Without the pictures, print each of the records below exactly as it appears.

RECORD EXTRACTS:
↓↓↓

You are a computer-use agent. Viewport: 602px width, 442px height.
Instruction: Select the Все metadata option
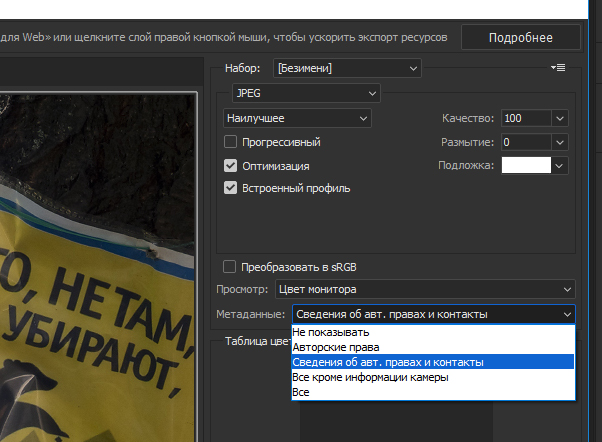(301, 393)
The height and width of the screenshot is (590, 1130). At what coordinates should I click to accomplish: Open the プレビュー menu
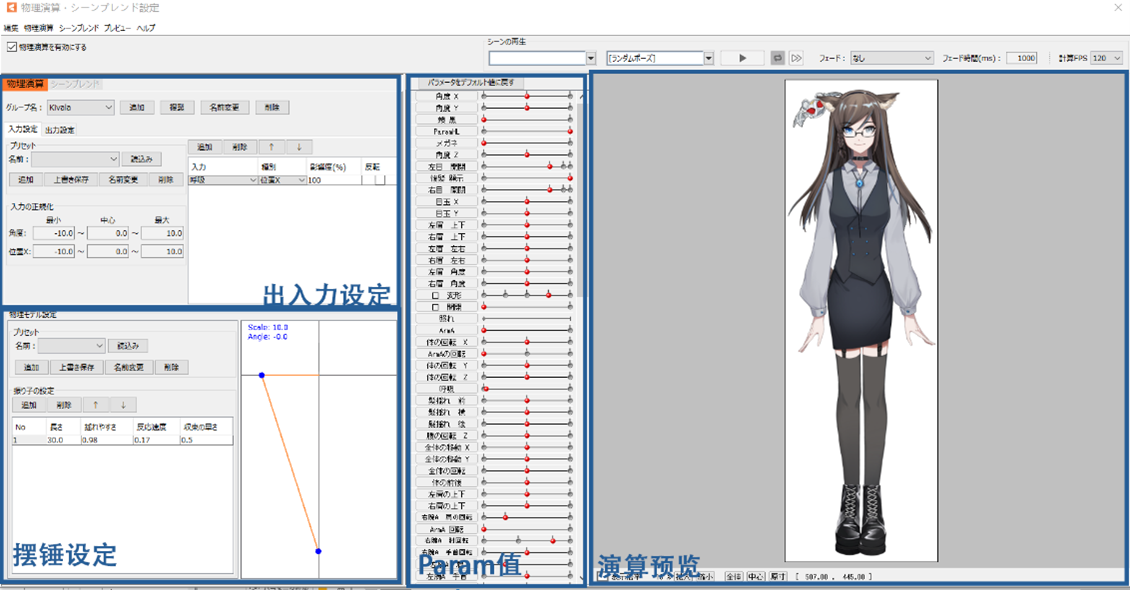click(x=117, y=28)
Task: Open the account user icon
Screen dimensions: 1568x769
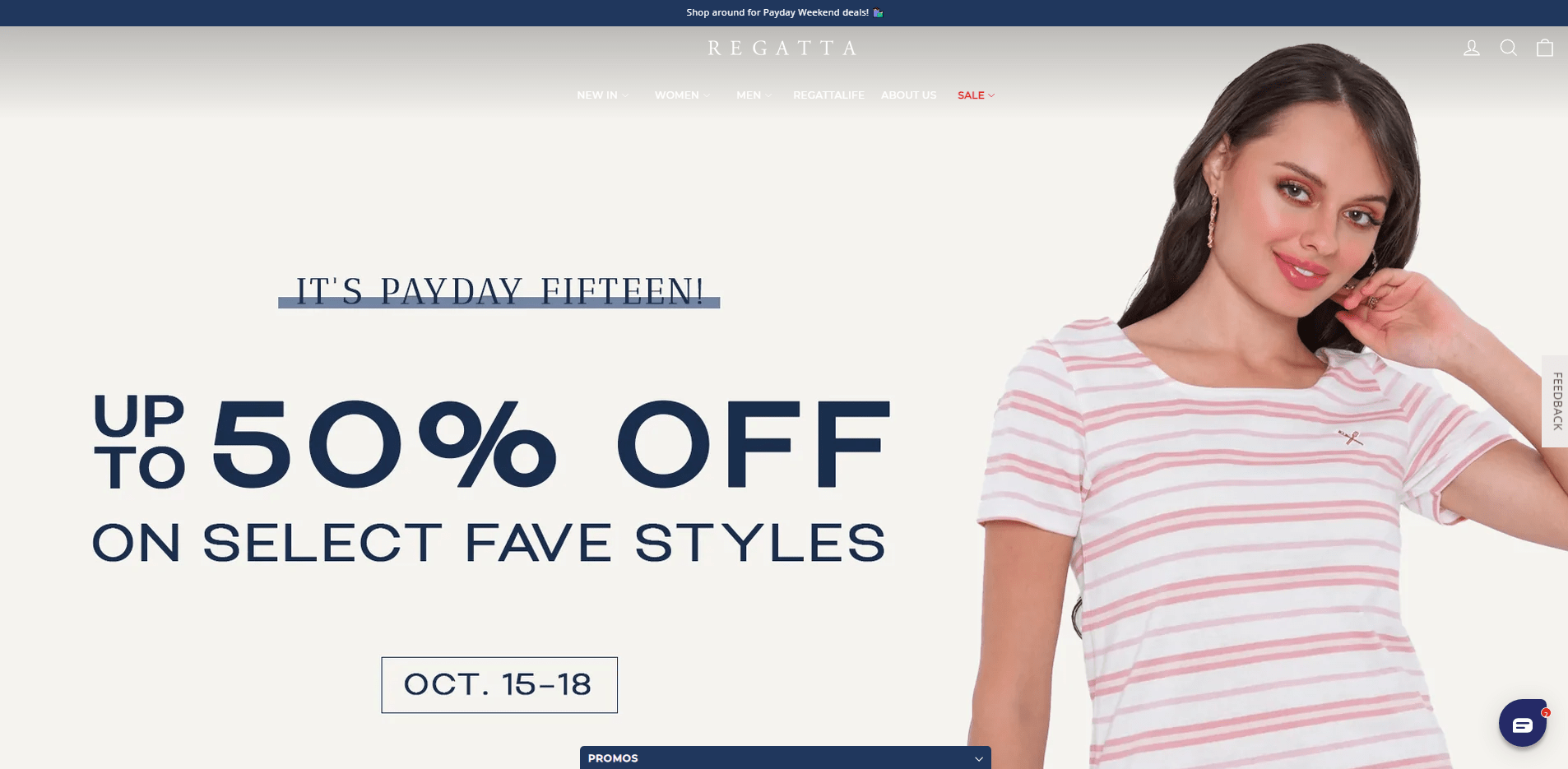Action: click(x=1472, y=49)
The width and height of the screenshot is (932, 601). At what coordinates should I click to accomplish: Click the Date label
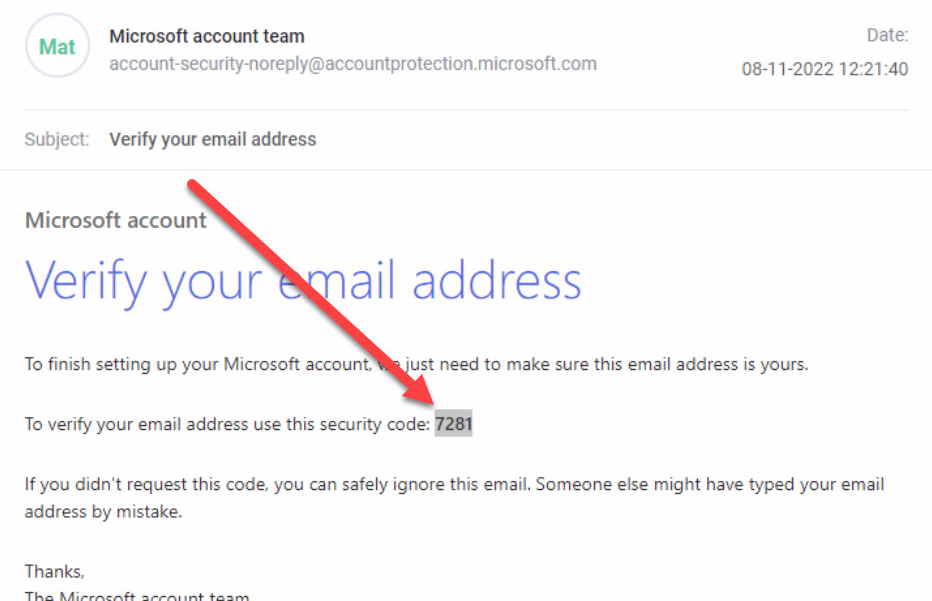pos(887,35)
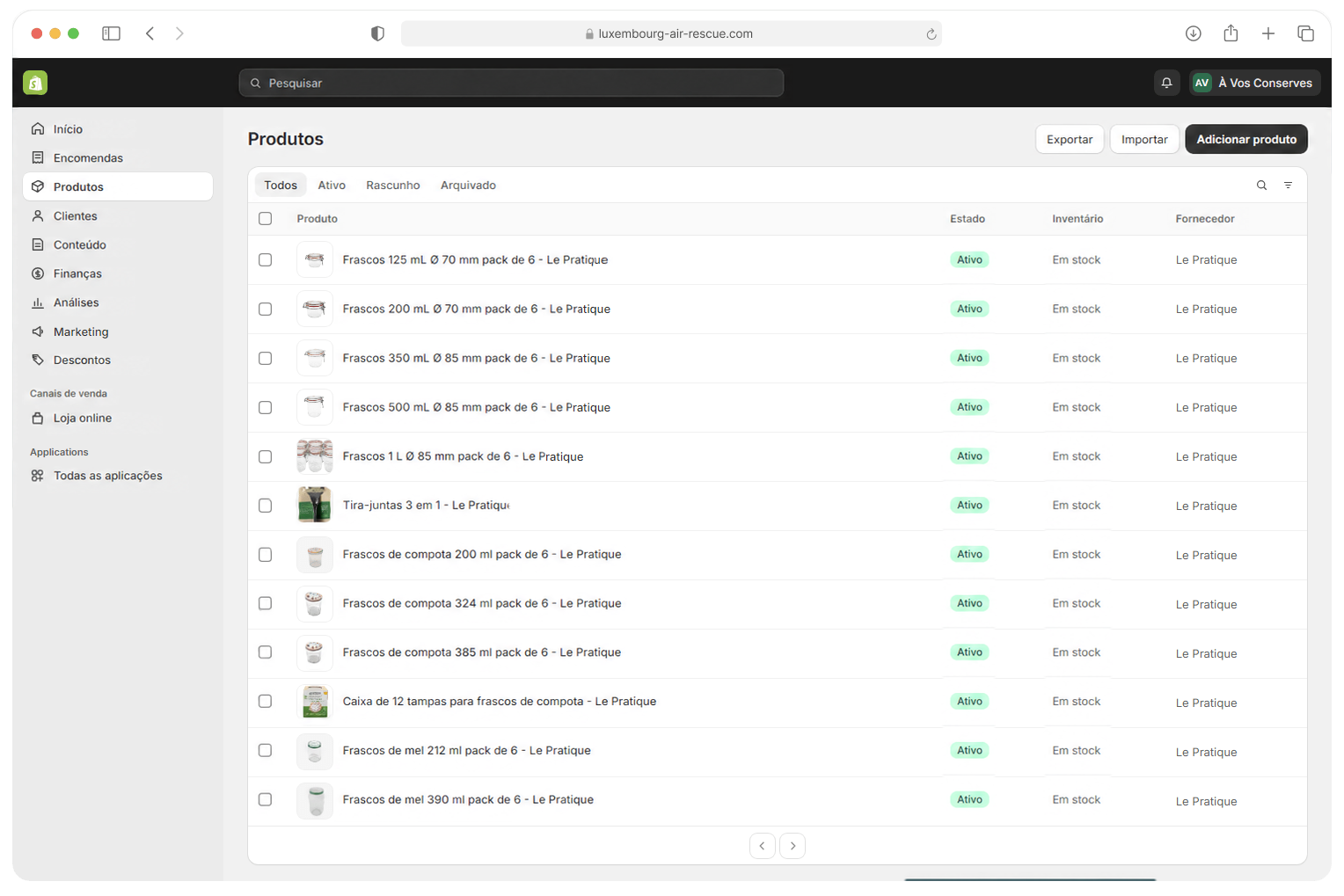
Task: Tick the Frascos de mel 390 ml checkbox
Action: (x=265, y=799)
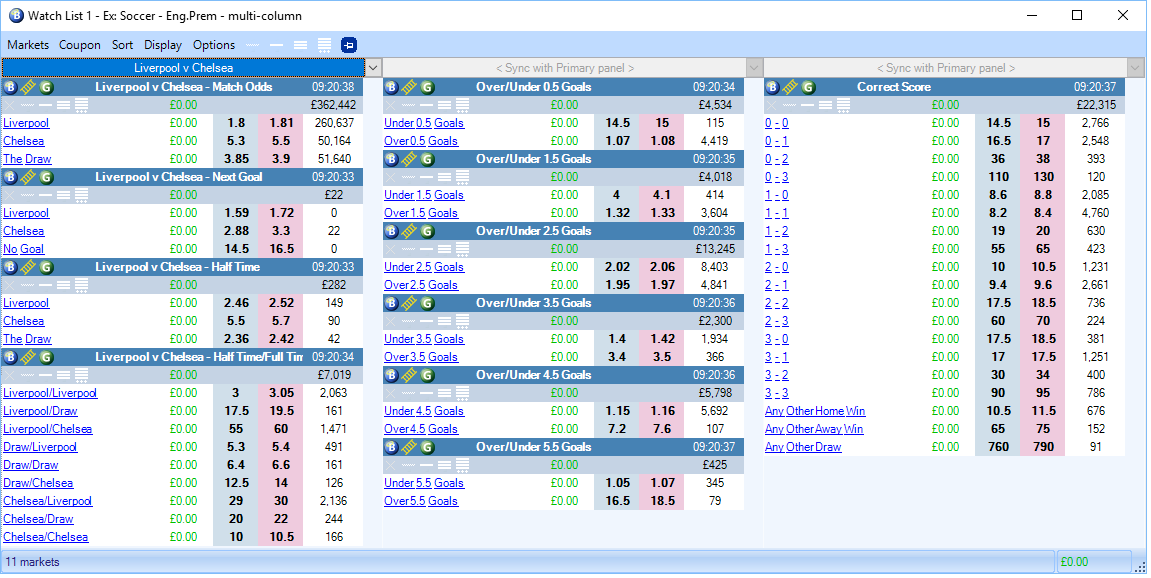Click the pin icon in the top toolbar
Image resolution: width=1151 pixels, height=578 pixels.
[348, 45]
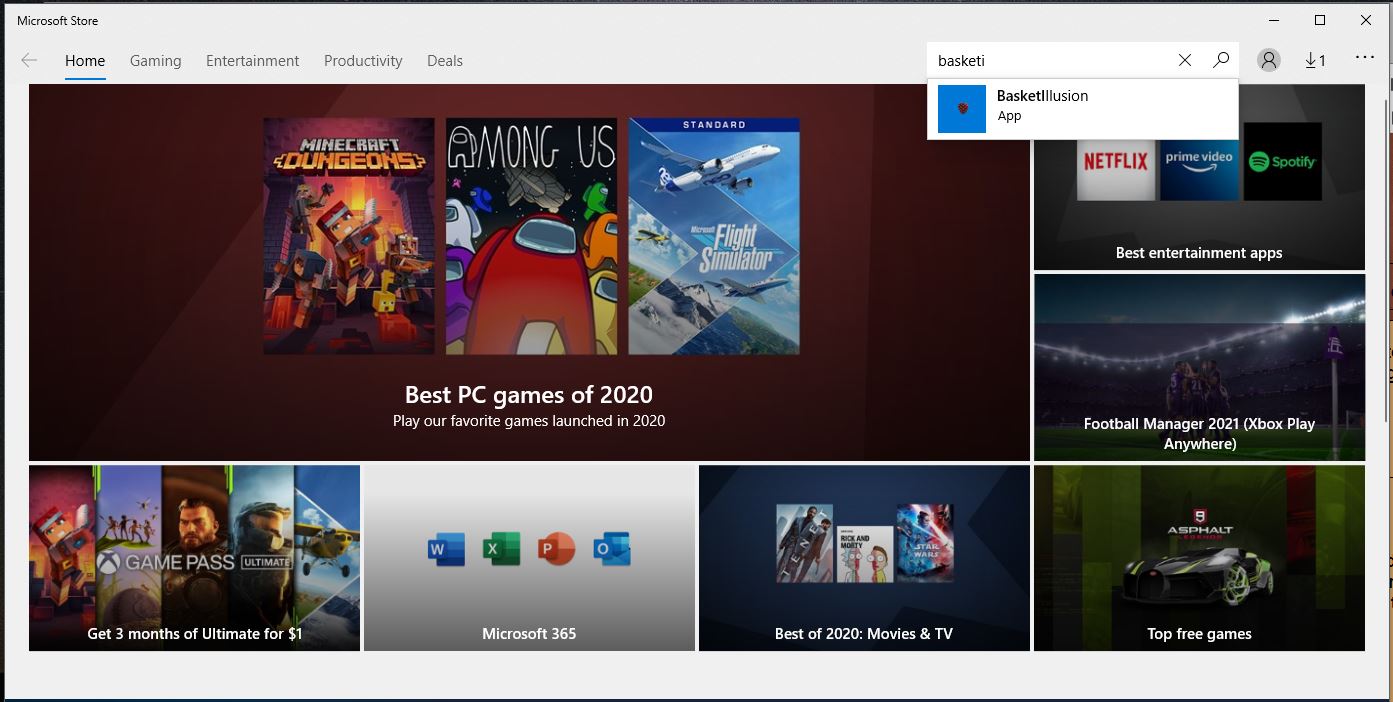The image size is (1393, 702).
Task: Click the back arrow icon
Action: point(29,60)
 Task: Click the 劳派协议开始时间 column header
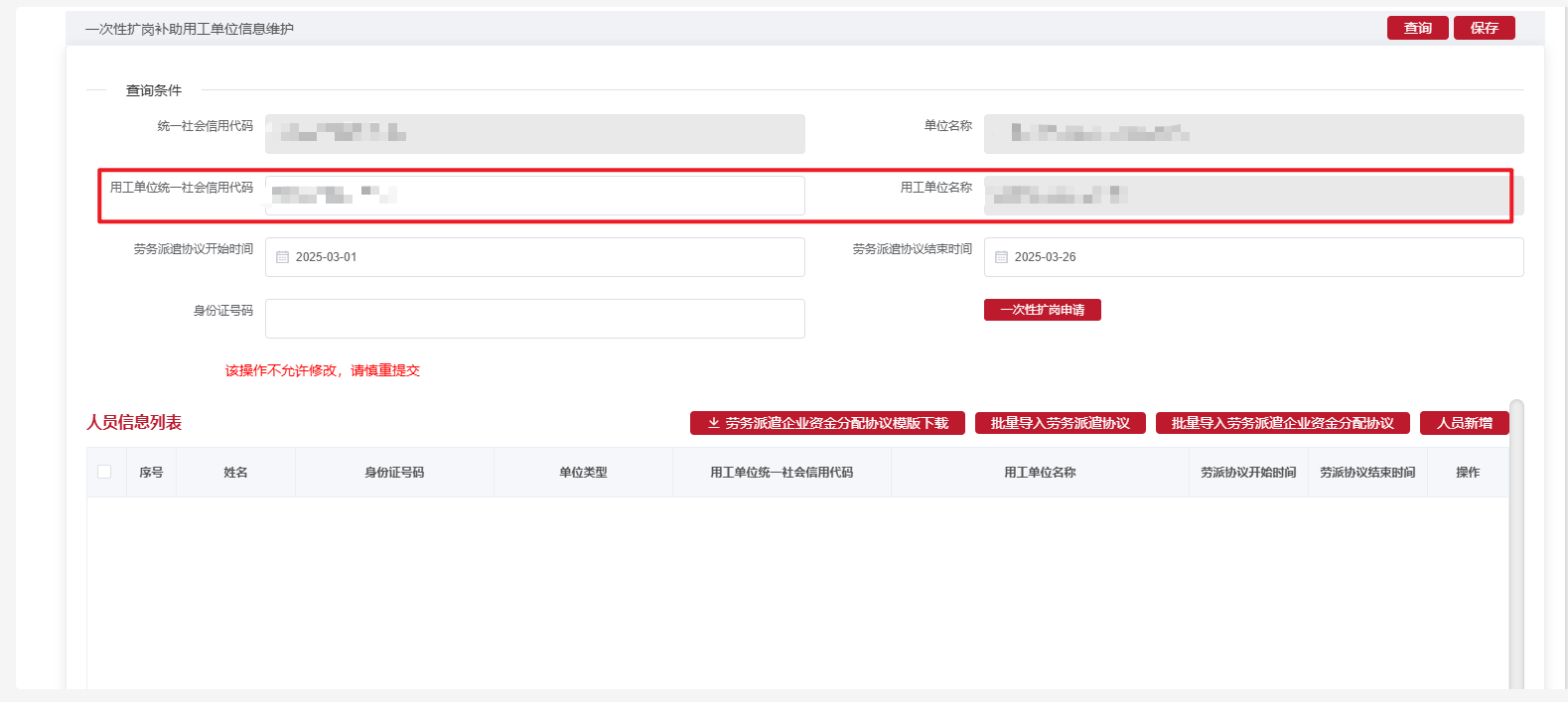click(x=1248, y=473)
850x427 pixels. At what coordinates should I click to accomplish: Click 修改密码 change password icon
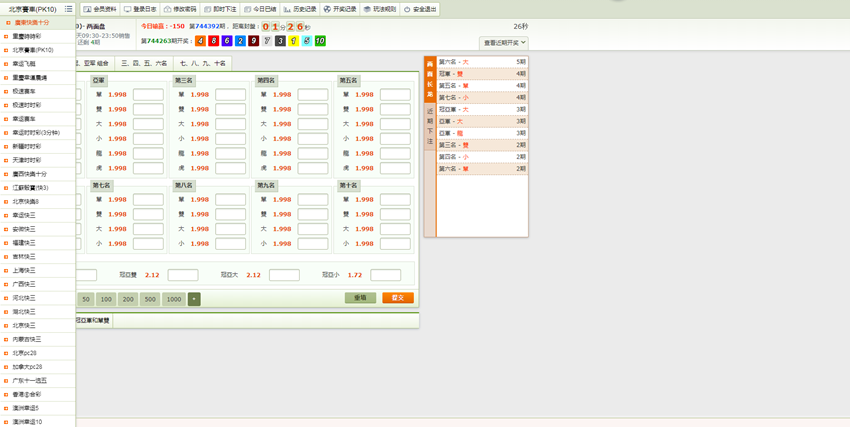(x=180, y=9)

↑↑↑

RESPONSE AREA:
You are a computer-use agent. Viewport: 602px width, 442px height.
Instruction: Select the Все metadata option
(301, 393)
The height and width of the screenshot is (590, 1130). At what coordinates should I click to accomplish: Open the プレビュー menu
click(x=117, y=28)
Task: Open the account user icon
Screen dimensions: 1568x769
Action: click(x=1472, y=49)
The width and height of the screenshot is (932, 601). At what coordinates should I click to accomplish: Click the Date label
pos(887,35)
Task: Tick the Frascos de mel 390 ml checkbox
Action: (x=265, y=799)
Click the pin icon in the top toolbar
Image resolution: width=1151 pixels, height=578 pixels.
[348, 45]
The image size is (1393, 702).
Task: Click the back arrow icon
Action: point(29,60)
 Task: Click the 劳派协议开始时间 column header
click(x=1248, y=473)
850x427 pixels. At what coordinates should I click to accomplish: Click 修改密码 change password icon
(x=180, y=9)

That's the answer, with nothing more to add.